(Entries taken from a collection)

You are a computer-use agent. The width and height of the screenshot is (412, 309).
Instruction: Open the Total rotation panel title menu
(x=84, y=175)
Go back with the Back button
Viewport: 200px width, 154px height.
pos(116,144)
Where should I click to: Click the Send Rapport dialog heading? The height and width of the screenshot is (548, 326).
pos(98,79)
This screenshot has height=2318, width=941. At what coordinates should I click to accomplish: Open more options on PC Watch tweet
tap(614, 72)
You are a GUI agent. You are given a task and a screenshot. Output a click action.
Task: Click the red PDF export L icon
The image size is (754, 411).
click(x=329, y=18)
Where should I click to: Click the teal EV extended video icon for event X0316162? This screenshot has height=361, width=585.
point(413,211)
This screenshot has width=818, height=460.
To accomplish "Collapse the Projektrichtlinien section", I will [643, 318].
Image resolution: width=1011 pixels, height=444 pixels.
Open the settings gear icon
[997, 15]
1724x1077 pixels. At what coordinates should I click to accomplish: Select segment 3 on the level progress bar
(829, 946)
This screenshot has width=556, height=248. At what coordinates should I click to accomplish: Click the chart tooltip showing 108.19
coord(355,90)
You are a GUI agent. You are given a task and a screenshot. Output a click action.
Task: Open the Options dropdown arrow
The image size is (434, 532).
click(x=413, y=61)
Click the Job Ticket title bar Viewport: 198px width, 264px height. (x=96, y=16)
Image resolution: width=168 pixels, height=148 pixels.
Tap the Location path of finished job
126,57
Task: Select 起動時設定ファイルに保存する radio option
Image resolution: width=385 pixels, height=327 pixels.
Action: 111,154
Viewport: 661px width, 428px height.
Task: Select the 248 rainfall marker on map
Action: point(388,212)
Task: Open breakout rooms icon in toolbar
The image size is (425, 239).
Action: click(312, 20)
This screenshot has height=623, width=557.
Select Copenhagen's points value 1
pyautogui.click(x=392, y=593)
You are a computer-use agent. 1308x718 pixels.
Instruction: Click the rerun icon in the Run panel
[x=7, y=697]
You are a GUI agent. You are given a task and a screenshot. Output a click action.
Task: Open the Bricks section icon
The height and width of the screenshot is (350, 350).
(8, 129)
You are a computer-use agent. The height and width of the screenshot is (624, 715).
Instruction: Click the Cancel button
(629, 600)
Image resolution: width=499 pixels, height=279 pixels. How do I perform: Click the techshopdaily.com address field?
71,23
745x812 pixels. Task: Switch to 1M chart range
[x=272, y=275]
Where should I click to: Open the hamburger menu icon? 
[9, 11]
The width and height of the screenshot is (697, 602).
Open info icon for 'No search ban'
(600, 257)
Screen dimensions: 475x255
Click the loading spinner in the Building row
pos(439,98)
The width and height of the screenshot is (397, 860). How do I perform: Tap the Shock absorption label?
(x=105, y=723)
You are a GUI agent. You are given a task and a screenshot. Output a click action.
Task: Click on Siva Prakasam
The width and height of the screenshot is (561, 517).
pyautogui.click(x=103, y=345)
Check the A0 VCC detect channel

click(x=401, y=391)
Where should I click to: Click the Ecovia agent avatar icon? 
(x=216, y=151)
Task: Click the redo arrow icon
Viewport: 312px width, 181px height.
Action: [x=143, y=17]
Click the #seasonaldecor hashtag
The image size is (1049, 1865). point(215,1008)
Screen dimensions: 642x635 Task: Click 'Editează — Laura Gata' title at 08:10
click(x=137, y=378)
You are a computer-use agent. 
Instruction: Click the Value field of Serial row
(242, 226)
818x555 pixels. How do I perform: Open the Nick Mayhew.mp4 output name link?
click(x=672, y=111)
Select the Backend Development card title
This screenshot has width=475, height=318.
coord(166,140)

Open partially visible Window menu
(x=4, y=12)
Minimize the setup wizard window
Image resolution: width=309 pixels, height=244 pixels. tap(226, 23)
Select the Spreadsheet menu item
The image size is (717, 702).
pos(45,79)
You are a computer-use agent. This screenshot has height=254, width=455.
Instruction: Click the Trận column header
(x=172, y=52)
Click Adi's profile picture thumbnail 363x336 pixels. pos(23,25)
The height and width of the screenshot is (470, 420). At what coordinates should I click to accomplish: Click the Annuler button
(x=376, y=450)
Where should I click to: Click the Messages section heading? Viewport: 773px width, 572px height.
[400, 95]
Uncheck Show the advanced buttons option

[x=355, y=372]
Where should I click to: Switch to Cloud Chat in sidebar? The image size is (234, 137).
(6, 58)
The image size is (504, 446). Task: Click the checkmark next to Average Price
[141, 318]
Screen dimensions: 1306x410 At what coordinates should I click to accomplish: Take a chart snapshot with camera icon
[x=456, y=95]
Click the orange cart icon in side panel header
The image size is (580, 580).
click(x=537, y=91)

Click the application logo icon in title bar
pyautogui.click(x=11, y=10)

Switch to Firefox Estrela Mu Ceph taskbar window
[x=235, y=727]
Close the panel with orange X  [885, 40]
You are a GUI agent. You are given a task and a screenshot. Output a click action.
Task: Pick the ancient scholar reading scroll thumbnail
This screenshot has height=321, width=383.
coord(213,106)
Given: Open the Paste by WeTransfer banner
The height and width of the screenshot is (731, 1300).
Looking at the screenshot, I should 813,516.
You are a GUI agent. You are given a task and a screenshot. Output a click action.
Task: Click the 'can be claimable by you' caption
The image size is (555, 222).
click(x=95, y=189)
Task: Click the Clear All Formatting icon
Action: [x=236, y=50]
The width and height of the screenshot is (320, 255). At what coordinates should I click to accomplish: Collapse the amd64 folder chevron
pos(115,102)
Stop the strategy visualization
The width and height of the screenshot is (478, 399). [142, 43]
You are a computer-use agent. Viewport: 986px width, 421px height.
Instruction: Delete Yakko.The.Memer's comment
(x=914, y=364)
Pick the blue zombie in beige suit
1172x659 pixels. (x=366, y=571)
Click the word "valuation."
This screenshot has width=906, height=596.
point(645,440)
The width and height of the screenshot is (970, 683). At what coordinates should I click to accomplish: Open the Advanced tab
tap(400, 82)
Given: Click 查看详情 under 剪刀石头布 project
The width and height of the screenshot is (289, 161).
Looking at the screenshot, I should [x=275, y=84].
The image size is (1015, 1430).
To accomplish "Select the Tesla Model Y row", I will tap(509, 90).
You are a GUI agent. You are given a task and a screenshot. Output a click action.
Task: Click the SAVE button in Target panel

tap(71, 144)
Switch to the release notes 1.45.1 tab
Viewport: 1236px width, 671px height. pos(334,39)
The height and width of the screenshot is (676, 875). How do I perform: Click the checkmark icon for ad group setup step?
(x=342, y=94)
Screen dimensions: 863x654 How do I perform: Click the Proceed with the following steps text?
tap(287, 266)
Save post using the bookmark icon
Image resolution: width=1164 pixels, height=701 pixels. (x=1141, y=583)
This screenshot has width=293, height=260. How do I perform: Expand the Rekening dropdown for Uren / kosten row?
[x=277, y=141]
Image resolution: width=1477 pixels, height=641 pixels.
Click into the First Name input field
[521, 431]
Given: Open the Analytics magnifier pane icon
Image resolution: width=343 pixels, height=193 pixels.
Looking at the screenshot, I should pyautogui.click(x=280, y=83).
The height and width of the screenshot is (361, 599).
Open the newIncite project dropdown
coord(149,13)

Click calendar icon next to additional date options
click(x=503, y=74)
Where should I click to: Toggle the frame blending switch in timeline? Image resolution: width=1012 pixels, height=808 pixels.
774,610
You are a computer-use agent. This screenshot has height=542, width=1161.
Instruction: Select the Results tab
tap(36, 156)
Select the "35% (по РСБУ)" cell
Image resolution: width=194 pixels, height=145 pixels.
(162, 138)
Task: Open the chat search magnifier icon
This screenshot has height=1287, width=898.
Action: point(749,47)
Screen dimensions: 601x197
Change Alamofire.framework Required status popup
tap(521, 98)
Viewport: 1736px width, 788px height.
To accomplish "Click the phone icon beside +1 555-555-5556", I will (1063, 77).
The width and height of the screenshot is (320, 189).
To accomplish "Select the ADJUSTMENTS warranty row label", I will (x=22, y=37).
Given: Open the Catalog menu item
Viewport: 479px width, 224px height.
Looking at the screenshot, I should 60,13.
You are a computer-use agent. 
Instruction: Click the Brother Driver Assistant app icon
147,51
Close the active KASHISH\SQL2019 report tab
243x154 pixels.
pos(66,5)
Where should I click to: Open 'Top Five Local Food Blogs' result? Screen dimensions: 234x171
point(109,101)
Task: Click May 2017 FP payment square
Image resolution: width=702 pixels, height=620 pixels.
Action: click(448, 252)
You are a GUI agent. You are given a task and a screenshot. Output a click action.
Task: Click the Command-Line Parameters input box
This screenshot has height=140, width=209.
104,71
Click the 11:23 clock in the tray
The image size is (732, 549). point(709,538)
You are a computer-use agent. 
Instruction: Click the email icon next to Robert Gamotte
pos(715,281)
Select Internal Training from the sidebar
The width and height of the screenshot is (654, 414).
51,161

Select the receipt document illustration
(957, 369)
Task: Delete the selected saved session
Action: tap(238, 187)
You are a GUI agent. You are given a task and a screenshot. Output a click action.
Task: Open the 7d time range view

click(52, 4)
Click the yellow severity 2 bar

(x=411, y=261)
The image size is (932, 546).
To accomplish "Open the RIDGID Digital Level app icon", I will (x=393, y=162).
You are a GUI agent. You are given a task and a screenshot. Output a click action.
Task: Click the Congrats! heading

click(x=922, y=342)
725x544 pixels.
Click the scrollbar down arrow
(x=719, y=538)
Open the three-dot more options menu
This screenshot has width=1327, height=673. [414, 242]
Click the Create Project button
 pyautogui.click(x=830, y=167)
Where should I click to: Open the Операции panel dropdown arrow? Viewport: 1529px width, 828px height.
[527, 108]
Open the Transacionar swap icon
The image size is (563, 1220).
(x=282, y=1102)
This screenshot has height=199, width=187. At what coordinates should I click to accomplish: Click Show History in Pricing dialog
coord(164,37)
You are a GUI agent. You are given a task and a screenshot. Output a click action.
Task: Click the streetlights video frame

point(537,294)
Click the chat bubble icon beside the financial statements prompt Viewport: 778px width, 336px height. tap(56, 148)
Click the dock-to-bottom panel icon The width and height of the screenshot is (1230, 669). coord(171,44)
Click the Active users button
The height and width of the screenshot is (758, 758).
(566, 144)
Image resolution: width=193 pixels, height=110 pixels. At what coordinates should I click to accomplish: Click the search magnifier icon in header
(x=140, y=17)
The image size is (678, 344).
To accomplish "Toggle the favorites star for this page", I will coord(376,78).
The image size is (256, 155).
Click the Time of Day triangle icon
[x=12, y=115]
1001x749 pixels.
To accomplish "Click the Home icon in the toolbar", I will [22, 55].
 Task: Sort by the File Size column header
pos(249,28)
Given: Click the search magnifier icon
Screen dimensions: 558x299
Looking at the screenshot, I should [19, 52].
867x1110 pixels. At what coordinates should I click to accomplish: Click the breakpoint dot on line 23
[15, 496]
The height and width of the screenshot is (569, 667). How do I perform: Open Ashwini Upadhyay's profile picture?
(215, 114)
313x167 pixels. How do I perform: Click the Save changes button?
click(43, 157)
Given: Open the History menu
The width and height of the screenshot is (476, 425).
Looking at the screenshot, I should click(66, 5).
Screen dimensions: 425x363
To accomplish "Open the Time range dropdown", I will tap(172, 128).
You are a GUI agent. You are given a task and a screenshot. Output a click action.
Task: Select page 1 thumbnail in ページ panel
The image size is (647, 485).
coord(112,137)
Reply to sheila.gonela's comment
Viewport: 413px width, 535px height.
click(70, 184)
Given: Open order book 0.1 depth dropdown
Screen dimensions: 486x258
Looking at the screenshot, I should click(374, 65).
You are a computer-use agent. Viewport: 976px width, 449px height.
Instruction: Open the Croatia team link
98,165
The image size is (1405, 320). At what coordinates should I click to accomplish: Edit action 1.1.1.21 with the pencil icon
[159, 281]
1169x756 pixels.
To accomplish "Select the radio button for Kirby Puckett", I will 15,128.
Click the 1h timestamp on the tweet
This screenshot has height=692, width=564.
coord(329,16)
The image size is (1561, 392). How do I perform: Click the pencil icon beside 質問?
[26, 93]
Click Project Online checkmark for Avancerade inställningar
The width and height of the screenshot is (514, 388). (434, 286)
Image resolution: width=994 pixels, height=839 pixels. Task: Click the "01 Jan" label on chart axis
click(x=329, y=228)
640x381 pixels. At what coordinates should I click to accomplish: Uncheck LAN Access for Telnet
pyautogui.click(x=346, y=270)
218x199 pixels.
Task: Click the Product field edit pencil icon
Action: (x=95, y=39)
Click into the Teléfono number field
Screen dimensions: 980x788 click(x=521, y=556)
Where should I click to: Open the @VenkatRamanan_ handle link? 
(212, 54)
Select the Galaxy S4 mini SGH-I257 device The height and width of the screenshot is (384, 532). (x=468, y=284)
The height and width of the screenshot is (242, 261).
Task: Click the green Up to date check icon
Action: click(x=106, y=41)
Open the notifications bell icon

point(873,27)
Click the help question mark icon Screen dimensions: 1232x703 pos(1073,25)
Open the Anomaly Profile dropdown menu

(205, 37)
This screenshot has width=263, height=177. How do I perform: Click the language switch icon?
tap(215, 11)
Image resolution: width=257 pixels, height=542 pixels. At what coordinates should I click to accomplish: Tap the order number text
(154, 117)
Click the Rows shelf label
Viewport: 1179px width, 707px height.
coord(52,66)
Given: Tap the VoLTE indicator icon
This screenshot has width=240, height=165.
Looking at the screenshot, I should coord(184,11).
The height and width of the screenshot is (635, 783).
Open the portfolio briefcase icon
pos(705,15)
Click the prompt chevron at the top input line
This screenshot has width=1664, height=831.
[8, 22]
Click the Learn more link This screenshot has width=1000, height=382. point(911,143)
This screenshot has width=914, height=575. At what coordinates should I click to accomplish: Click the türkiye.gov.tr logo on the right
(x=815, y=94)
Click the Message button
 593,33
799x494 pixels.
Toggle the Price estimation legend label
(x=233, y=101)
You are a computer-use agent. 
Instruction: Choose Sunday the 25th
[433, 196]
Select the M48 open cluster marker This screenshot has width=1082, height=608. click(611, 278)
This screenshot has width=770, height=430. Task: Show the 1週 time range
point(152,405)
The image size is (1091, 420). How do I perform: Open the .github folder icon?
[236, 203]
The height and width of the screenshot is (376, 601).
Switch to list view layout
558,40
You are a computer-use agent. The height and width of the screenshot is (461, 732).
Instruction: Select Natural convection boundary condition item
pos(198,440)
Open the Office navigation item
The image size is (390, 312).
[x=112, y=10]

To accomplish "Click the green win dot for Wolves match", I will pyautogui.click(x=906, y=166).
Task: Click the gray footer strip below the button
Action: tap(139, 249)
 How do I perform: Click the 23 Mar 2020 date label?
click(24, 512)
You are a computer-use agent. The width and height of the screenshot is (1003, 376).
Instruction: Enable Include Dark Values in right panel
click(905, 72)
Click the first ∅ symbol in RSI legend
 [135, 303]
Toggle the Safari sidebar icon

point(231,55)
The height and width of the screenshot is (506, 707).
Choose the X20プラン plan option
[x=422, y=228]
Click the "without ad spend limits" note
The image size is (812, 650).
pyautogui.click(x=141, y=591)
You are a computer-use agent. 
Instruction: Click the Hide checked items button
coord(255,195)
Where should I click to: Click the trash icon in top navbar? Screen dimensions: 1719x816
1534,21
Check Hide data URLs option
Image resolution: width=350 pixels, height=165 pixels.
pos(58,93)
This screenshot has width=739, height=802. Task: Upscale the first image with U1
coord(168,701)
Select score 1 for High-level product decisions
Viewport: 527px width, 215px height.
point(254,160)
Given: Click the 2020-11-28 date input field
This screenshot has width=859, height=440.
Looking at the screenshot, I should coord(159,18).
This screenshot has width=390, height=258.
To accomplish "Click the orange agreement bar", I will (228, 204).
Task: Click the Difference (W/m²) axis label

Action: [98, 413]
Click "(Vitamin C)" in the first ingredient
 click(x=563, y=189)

*Required work:*
Starting at the top of the data above, repeat every line exactly until the line containing "Task: Click the red PDF export L icon" has been given, then stop.

*Exercise response:*
You are a computer-use agent. The width and height of the screenshot is (412, 309).
Instruction: Open the Total rotation panel title menu
(x=84, y=175)
Go back with the Back button
Viewport: 200px width, 154px height.
pos(116,144)
Where should I click to: Click the Send Rapport dialog heading? The height and width of the screenshot is (548, 326).
pos(98,79)
This screenshot has height=2318, width=941. At what coordinates should I click to accomplish: Open more options on PC Watch tweet
tap(614, 72)
You are a GUI agent. You are given a task and a screenshot. Output a click action.
Task: Click the red PDF export L icon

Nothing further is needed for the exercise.